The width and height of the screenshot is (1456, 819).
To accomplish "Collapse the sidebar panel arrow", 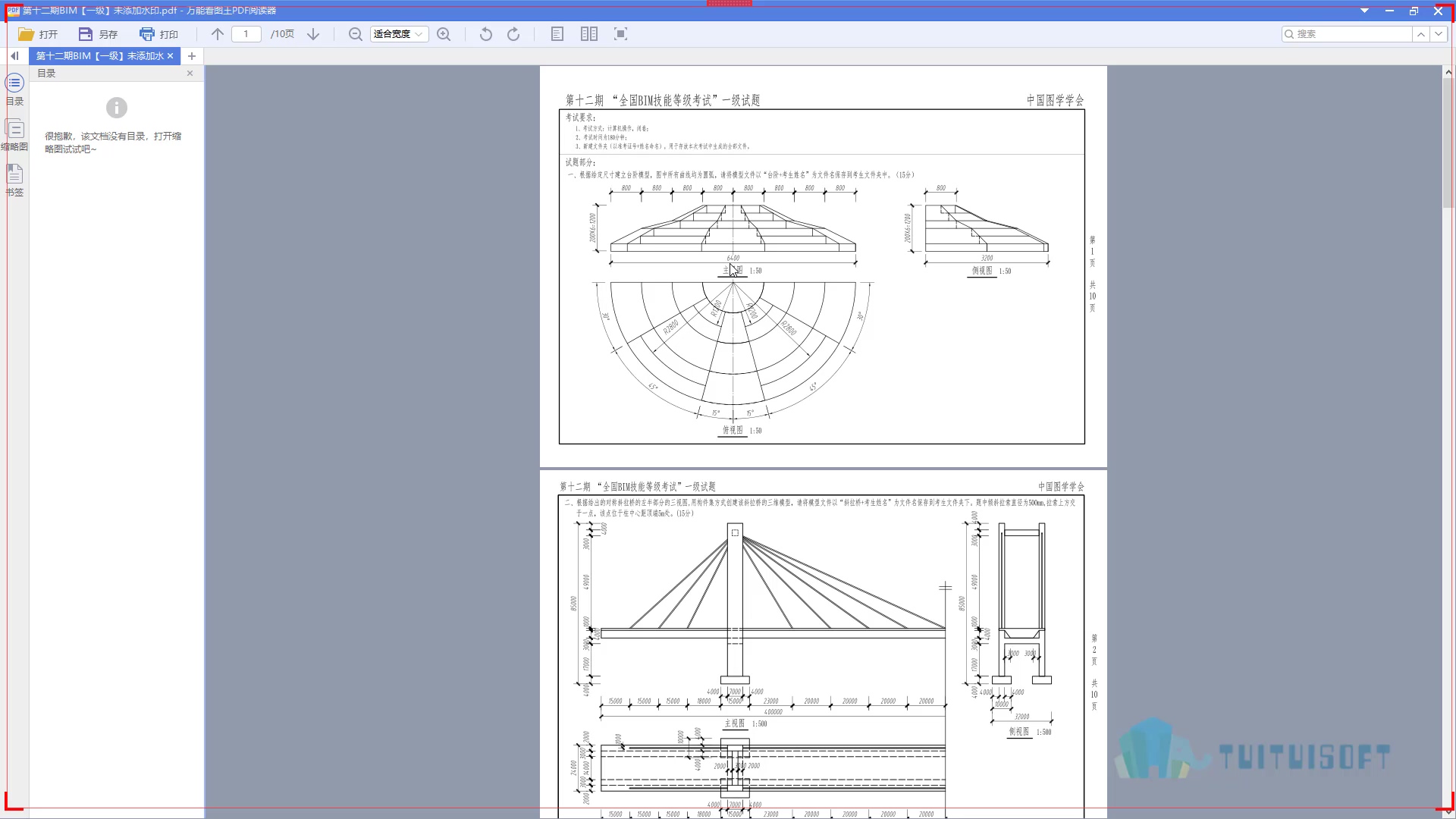I will pyautogui.click(x=14, y=56).
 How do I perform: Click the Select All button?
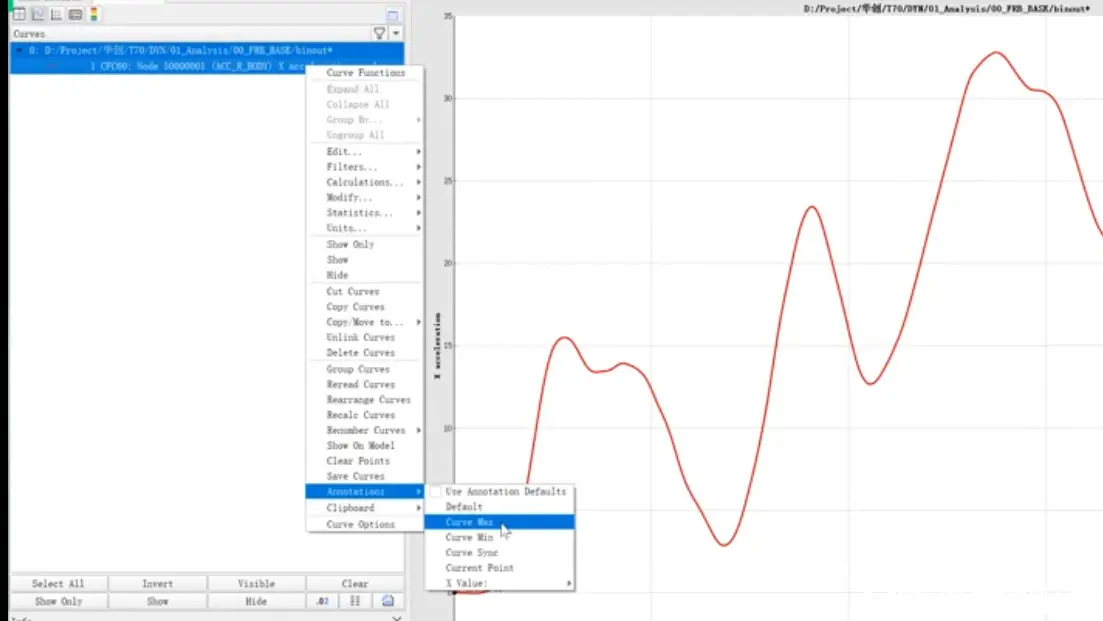pos(58,584)
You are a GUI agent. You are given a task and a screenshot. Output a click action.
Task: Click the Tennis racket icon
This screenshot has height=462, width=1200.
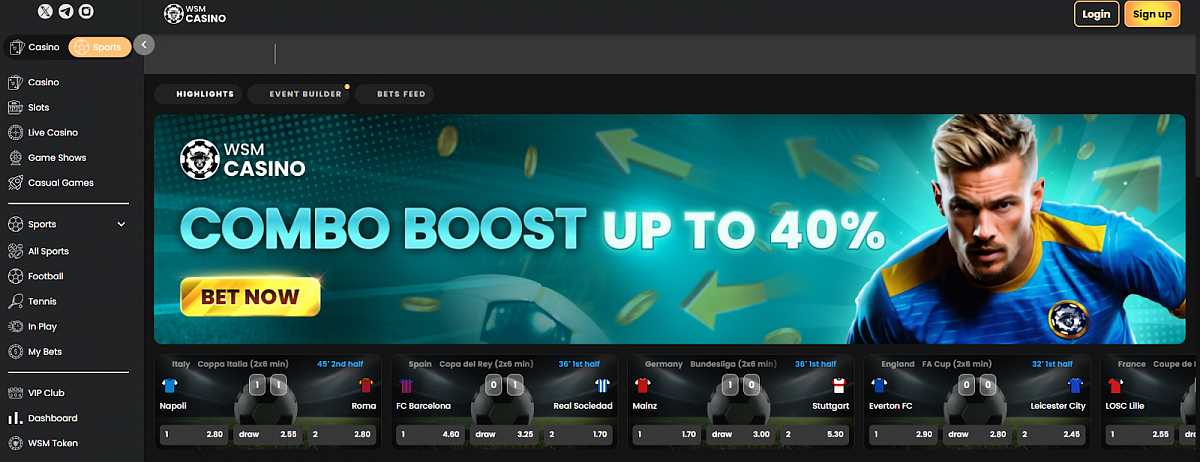click(15, 301)
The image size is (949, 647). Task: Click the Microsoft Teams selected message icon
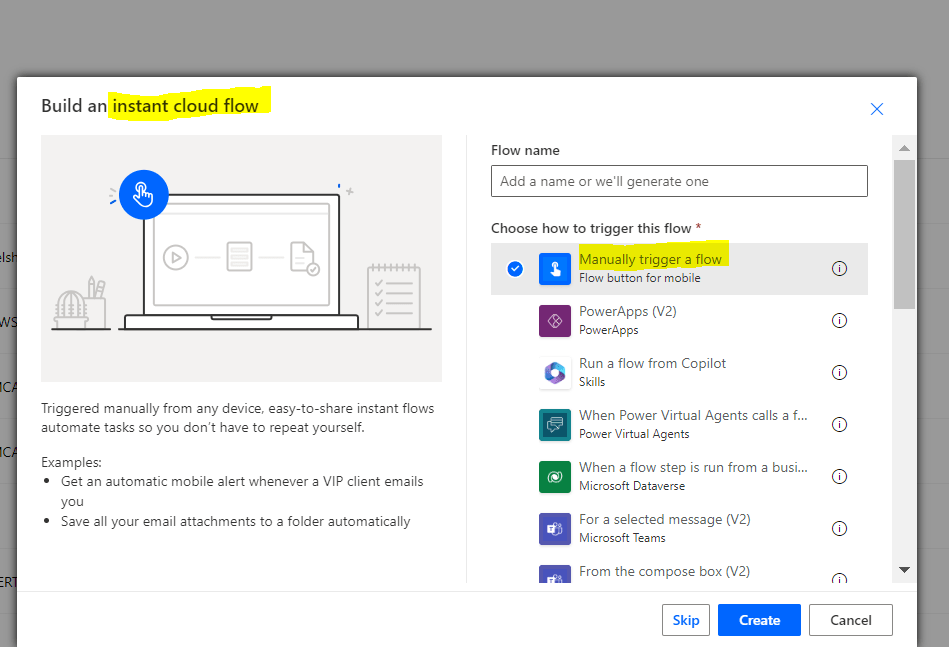click(554, 528)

▶ [WHAT NEEDS TO BE DONE]
Reproduce exactly, and only, the lines from the one with "Task: Click the Tennis racket icon" to the final line of the listing above; the pictures are to be left out.

▶ [RESULT OF THIS TASK]
Task: Click the Tennis racket icon
This screenshot has height=462, width=1200.
click(15, 301)
The image size is (949, 647). Task: Click the Microsoft Teams selected message icon
click(554, 528)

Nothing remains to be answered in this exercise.